The team dressage at the 2008 Summer Olympics took place between August 13 and 14 at the Hong Kong Sports Institute. Each horse and rider pair performed an FEI Grand Prix Test. The Grand Prix Test consists of a battery of required movements that each rider and horse pair performs. Five judges evaluate the pair, giving marks between 0 and 10 for each element. The judges' scores were averaged to give a final score for the pair. The best three scores from each team's four members were summed to give a team score.

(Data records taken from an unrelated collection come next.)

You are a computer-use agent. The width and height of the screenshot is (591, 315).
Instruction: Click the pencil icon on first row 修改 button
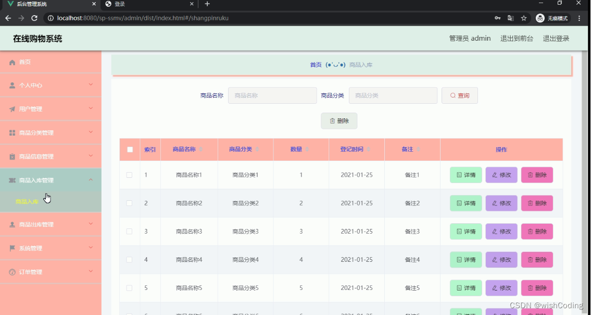(x=494, y=175)
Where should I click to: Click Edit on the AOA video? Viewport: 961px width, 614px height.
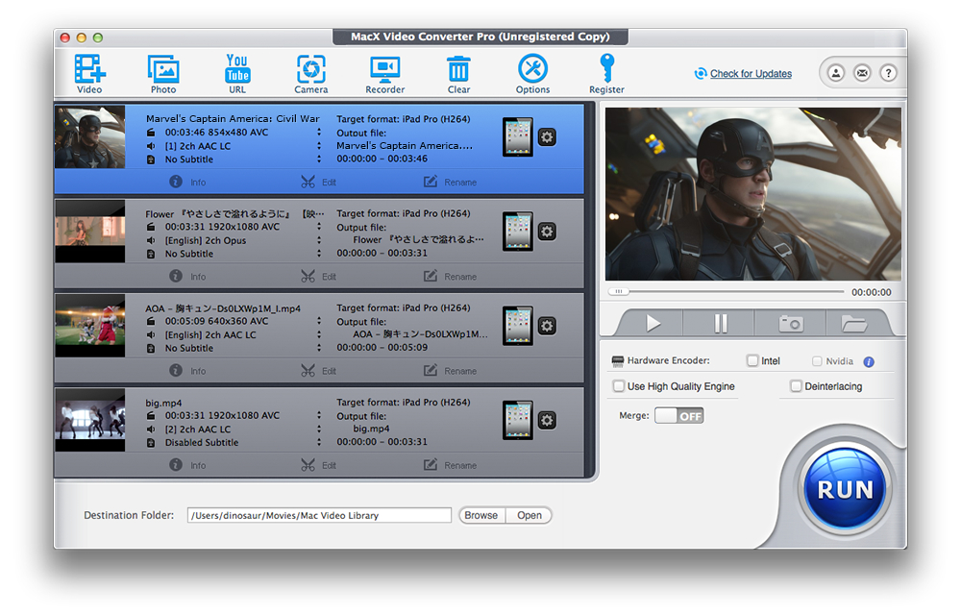pos(319,371)
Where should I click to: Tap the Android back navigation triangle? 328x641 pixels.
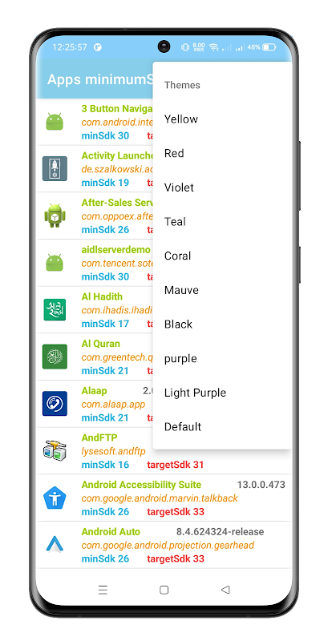pyautogui.click(x=225, y=590)
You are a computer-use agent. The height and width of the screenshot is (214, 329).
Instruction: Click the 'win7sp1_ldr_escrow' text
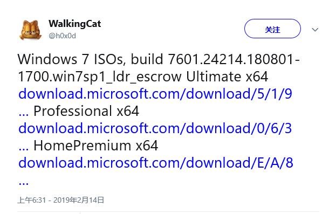click(x=117, y=77)
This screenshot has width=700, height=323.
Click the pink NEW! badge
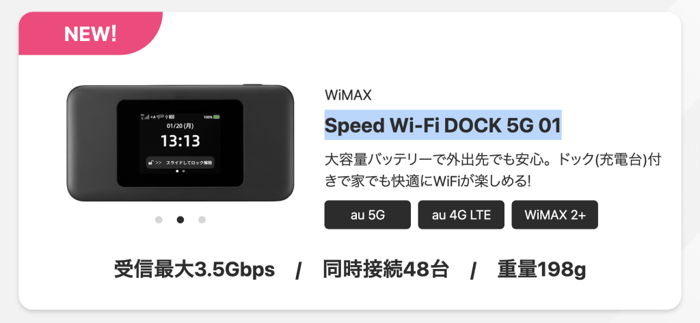tap(90, 32)
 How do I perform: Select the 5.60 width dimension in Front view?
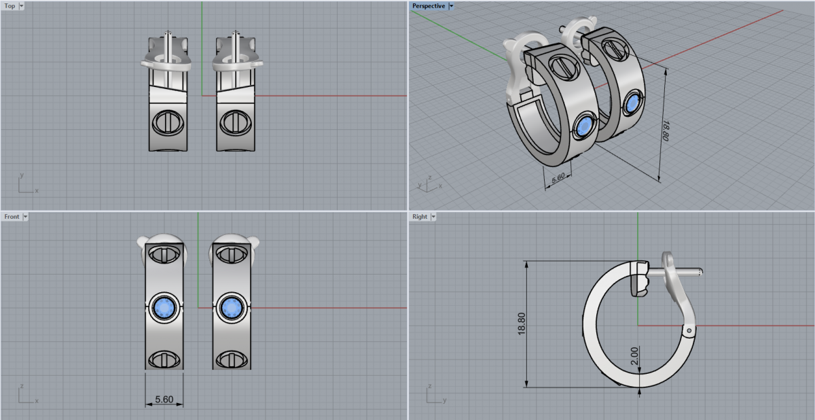click(x=164, y=400)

The results from this event also served as a qualifier for the individual dressage event.

==Medalists==

| Gold: |  | Silver: |  | Bronze: |  |
| Germany |  | Netherlands |  | Denmark |  |
| Heike Kemmer | Bonaparte | Hans Peter Minderhoud | Nadine | Anne van Olst | Clearwater |
| Nadine Capellmann | Elvis Va | Imke Schellekens-Bartels | Sunrise | Nathalie zu Sayn-Wittgenstein | Digby |
| Isabell Werth | Satchmo | Anky van Grunsven | Salinero | Andreas Helgstrand | Don Schufro |

==Results==

| Rank | Country |  |  | Total |
| Rider | Horse | % Score |
| 1st place, gold medalist(s) | Germany |  |  | 72.917 |
| Isabell Werth | Satchmo | 76.417 |
| Heike Kemmer | Bonaparte | 72.250 |
| Nadine Capellmann | Elvis Va | 70.083 |
| 2nd place, silver medalist(s) | Netherlands |  |  | 71.750 |
| Anky van Grunsven | Salinero | 74.750 |
| Hans Peter Minderhoud | Nadine | 69.625 |
| Imke Schellekens-Bartels | Sunrise | 70.875 |
| 3rd place, bronze medalist(s) | Denmark |  |  | 68.875 |
| Nathalie zu Sayn-Wittgenstein | Digby | 70.417 |
| Andreas Helgstrand | Don Schufro | 68.833 |
| Anne van Olst | Clearwater | 67.375 |
| 4 | Sweden |  |  | 67.347 |
| Jan Brink | Briar | 68.875 |
| Patrik Kittel | Floresco | 67.125 |
| Tinne Silfven | Solos Carex | 66.042 |
| 5 | Great Britain |  |  | 66.806 |
| Emma Hindle | Lancet | 71.125 |
| Laura Bechtolsheimer | Mistral Hojris | 65.917 |
| Jane Gregory | Lucky Star | 63.375 |
| 6 | France |  |  | 65.403 |
| Hubert Perring | Diabolo St Maurice | 66.833 |
| Marc Boblet | Whitini Star | 66.125 |
| Julia Chevanne | Calimucho | 63.250 |
| 7 | Australia |  |  | 64.625 |
| Kristy Oatley | Quando Quando | 65.750 |
| Hayley Beresford | Relampago | 65.583 |
| Heath Ryan | Greenoaks Dundee | 62.542 |
| 8 | Canada |  |  | 63.514 |
| Ashley Holzer | Pop art | 67.042 |
| Jacqueline Brooks | Gran Gesto | 63.750 |
| Leslie Reid | Orion | 59.750 |
| 9 | Japan |  |  | 60.653 |
| Hiroshi Hoketsu | Whisper | 62.542 |
| Mieko Yagi | Dow Jones | 60.167 |
| Yuko Kitai | Rambo | 59.250 |
|  | Portugal |  |  | EL |
| Daniel Pinto | Galopin de la Font | 63.083 |
| Carlos Pinto | Notavel | 61.708 |
| Miguel Ralão Duarte | Oxalis | RT |
|  | United States |  |  | DSQ* |
| Courtney King | Mythilus | DSQ |
| Steffen Peters | Ravel | 70.000 |
| Debbie McDonald | Brentina | 63.000 |

- Courtney King and Mythilus were sanctioned on September 22, 2008, which led to the disqualification of the US Dressage team.